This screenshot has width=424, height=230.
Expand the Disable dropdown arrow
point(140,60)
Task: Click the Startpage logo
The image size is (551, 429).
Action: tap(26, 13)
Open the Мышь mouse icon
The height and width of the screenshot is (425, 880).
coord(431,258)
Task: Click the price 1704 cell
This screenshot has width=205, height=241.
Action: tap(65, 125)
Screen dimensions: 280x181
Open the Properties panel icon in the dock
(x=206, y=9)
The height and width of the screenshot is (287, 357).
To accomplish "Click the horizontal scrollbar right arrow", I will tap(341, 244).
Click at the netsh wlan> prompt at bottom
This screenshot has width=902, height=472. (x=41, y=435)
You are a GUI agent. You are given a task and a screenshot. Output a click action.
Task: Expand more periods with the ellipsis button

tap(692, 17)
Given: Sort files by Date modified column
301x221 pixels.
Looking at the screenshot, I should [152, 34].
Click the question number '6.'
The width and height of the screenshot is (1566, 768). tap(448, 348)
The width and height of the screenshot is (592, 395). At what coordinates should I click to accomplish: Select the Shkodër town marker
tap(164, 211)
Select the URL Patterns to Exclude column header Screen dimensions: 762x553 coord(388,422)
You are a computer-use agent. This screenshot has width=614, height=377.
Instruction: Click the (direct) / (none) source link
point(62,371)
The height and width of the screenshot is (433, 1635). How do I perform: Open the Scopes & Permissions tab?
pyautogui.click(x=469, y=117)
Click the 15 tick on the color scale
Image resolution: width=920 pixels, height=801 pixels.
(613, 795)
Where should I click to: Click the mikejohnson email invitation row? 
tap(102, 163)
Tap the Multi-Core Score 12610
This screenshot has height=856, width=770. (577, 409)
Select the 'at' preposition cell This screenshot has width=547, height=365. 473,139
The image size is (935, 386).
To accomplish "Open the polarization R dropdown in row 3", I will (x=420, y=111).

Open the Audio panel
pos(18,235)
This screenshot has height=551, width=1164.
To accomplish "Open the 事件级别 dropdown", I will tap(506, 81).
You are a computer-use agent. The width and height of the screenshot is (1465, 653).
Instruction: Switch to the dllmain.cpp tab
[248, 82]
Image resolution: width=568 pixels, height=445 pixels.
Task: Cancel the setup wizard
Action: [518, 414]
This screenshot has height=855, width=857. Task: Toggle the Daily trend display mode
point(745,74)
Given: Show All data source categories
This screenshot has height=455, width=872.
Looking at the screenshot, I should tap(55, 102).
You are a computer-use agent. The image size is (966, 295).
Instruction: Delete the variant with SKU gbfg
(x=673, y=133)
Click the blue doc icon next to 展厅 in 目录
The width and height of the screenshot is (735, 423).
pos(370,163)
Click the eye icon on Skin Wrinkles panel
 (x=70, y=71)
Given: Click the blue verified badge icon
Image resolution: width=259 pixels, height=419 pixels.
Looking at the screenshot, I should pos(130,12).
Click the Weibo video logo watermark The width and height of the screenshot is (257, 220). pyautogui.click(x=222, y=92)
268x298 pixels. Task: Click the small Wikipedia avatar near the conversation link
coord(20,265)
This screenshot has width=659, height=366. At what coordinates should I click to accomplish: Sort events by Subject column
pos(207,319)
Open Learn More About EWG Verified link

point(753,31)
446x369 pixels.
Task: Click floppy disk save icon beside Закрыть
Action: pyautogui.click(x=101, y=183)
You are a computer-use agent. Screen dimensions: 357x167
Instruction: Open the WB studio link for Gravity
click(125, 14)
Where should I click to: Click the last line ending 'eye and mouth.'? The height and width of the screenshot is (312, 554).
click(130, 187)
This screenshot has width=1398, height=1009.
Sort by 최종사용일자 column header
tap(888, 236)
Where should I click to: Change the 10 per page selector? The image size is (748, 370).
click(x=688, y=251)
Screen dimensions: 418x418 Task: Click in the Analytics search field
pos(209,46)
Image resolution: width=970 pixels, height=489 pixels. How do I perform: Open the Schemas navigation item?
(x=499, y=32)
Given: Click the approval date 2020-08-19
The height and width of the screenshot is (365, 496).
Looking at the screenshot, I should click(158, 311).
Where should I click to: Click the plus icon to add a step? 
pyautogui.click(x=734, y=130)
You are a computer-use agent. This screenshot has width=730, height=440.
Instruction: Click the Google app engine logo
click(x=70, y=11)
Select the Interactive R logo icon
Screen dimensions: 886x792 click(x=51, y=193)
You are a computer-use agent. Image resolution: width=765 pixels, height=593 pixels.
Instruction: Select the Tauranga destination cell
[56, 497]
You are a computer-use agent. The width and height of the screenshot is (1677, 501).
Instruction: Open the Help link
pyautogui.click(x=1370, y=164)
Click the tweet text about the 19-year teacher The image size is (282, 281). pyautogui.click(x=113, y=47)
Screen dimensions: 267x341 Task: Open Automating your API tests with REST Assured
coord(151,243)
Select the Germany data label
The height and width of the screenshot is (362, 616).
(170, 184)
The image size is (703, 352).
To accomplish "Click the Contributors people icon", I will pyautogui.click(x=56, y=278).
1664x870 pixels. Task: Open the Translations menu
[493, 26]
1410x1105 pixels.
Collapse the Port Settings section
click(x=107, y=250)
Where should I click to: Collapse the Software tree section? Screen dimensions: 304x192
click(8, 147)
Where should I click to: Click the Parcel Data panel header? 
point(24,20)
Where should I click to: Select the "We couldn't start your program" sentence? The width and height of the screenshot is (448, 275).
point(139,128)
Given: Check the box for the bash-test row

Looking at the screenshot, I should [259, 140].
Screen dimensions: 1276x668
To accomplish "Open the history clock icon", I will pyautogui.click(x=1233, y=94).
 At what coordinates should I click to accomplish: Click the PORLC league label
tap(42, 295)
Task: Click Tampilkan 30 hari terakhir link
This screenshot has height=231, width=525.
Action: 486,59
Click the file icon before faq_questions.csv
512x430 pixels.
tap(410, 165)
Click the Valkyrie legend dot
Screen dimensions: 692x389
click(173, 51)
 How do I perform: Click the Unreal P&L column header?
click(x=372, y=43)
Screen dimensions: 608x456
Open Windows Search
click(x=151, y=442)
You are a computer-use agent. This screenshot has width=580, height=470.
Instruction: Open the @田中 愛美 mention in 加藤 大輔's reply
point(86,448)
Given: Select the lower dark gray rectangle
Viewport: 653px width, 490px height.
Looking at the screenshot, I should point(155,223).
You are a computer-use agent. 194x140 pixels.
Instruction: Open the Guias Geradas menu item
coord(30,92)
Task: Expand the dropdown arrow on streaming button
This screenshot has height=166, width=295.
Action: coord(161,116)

### [What the exercise asks]
The reply should consist of the full listing, copied exactly.

### [Reply]
This screenshot has width=424, height=230.
Expand the Disable dropdown arrow
point(140,60)
Task: Click the Startpage logo
The image size is (551, 429).
Action: tap(26, 13)
Open the Мышь mouse icon
The height and width of the screenshot is (425, 880).
coord(431,258)
Task: Click the price 1704 cell
This screenshot has width=205, height=241.
Action: tap(65, 125)
Screen dimensions: 280x181
Open the Properties panel icon in the dock
(x=206, y=9)
The height and width of the screenshot is (287, 357).
To accomplish "Click the horizontal scrollbar right arrow", I will tap(341, 244).
Click at the netsh wlan> prompt at bottom
This screenshot has width=902, height=472. (x=41, y=435)
You are a GUI agent. You are given a task and a screenshot. Output a click action.
Task: Expand more periods with the ellipsis button

tap(692, 17)
Given: Sort files by Date modified column
301x221 pixels.
Looking at the screenshot, I should [152, 34].
Click the question number '6.'
The width and height of the screenshot is (1566, 768). tap(448, 348)
The width and height of the screenshot is (592, 395). At what coordinates should I click to accomplish: Select the Shkodër town marker
tap(164, 211)
Select the URL Patterns to Exclude column header Screen dimensions: 762x553 coord(388,422)
You are a computer-use agent. This screenshot has width=614, height=377.
Instruction: Click the (direct) / (none) source link
point(62,371)
The height and width of the screenshot is (433, 1635). How do I perform: Open the Scopes & Permissions tab?
pyautogui.click(x=469, y=117)
Click the 15 tick on the color scale
Image resolution: width=920 pixels, height=801 pixels.
(613, 795)
Where should I click to: Click the mikejohnson email invitation row? 
tap(102, 163)
Tap the Multi-Core Score 12610
This screenshot has height=856, width=770. (577, 409)
Select the 'at' preposition cell This screenshot has width=547, height=365. 473,139
The image size is (935, 386).
To accomplish "Open the polarization R dropdown in row 3", I will (x=420, y=111).

Open the Audio panel
pos(18,235)
This screenshot has height=551, width=1164.
To accomplish "Open the 事件级别 dropdown", I will tap(506, 81).
You are a computer-use agent. The width and height of the screenshot is (1465, 653).
Instruction: Switch to the dllmain.cpp tab
[248, 82]
Image resolution: width=568 pixels, height=445 pixels.
Task: Cancel the setup wizard
Action: [518, 414]
This screenshot has height=855, width=857. Task: Toggle the Daily trend display mode
point(745,74)
Given: Show All data source categories
This screenshot has height=455, width=872.
Looking at the screenshot, I should tap(55, 102).
You are a computer-use agent. The image size is (966, 295).
Instruction: Delete the variant with SKU gbfg
(x=673, y=133)
Click the blue doc icon next to 展厅 in 目录
The width and height of the screenshot is (735, 423).
pos(370,163)
Click the eye icon on Skin Wrinkles panel
 (x=70, y=71)
Given: Click the blue verified badge icon
Image resolution: width=259 pixels, height=419 pixels.
Looking at the screenshot, I should pos(130,12).
Click the Weibo video logo watermark The width and height of the screenshot is (257, 220). pyautogui.click(x=222, y=92)
268x298 pixels. Task: Click the small Wikipedia avatar near the conversation link
coord(20,265)
This screenshot has width=659, height=366. At what coordinates should I click to accomplish: Sort events by Subject column
pos(207,319)
Open Learn More About EWG Verified link

point(753,31)
446x369 pixels.
Task: Click floppy disk save icon beside Закрыть
Action: pyautogui.click(x=101, y=183)
You are a computer-use agent. Screen dimensions: 357x167
Instruction: Open the WB studio link for Gravity
click(125, 14)
Where should I click to: Click the last line ending 'eye and mouth.'? The height and width of the screenshot is (312, 554).
click(130, 187)
This screenshot has width=1398, height=1009.
Sort by 최종사용일자 column header
tap(888, 236)
Where should I click to: Change the 10 per page selector? The image size is (748, 370).
click(x=688, y=251)
Screen dimensions: 418x418 Task: Click in the Analytics search field
pos(209,46)
Image resolution: width=970 pixels, height=489 pixels. How do I perform: Open the Schemas navigation item?
(x=499, y=32)
Given: Click the approval date 2020-08-19
The height and width of the screenshot is (365, 496).
Looking at the screenshot, I should click(158, 311).
Where should I click to: Click the plus icon to add a step? 
pyautogui.click(x=734, y=130)
You are a computer-use agent. This screenshot has width=730, height=440.
Instruction: Click the Google app engine logo
click(x=70, y=11)
Select the Interactive R logo icon
Screen dimensions: 886x792 click(x=51, y=193)
You are a computer-use agent. Image resolution: width=765 pixels, height=593 pixels.
Instruction: Select the Tauranga destination cell
[56, 497]
You are a computer-use agent. The width and height of the screenshot is (1677, 501).
Instruction: Open the Help link
pyautogui.click(x=1370, y=164)
Click the tweet text about the 19-year teacher The image size is (282, 281). pyautogui.click(x=113, y=47)
Screen dimensions: 267x341 Task: Open Automating your API tests with REST Assured
coord(151,243)
Select the Germany data label
The height and width of the screenshot is (362, 616).
(170, 184)
The image size is (703, 352).
To accomplish "Click the Contributors people icon", I will pyautogui.click(x=56, y=278).
1664x870 pixels. Task: Open the Translations menu
[493, 26]
1410x1105 pixels.
Collapse the Port Settings section
click(x=107, y=250)
Where should I click to: Collapse the Software tree section? Screen dimensions: 304x192
click(8, 147)
Where should I click to: Click the Parcel Data panel header? 
point(24,20)
Where should I click to: Select the "We couldn't start your program" sentence? The width and height of the screenshot is (448, 275).
point(139,128)
Given: Check the box for the bash-test row

Looking at the screenshot, I should [259, 140].
Screen dimensions: 1276x668
To accomplish "Open the history clock icon", I will pyautogui.click(x=1233, y=94).
 At what coordinates should I click to accomplish: Click the PORLC league label
tap(42, 295)
Task: Click Tampilkan 30 hari terakhir link
This screenshot has height=231, width=525.
Action: 486,59
Click the file icon before faq_questions.csv
512x430 pixels.
tap(410, 165)
Click the Valkyrie legend dot
Screen dimensions: 692x389
click(173, 51)
 How do I perform: Click the Unreal P&L column header?
click(x=372, y=43)
Screen dimensions: 608x456
Open Windows Search
click(x=151, y=442)
You are a computer-use agent. This screenshot has width=580, height=470.
Instruction: Open the @田中 愛美 mention in 加藤 大輔's reply
point(86,448)
Given: Select the lower dark gray rectangle
Viewport: 653px width, 490px height.
Looking at the screenshot, I should point(155,223).
You are a computer-use agent. 194x140 pixels.
Instruction: Open the Guias Geradas menu item
coord(30,92)
Task: Expand the dropdown arrow on streaming button
This screenshot has height=166, width=295.
Action: coord(161,116)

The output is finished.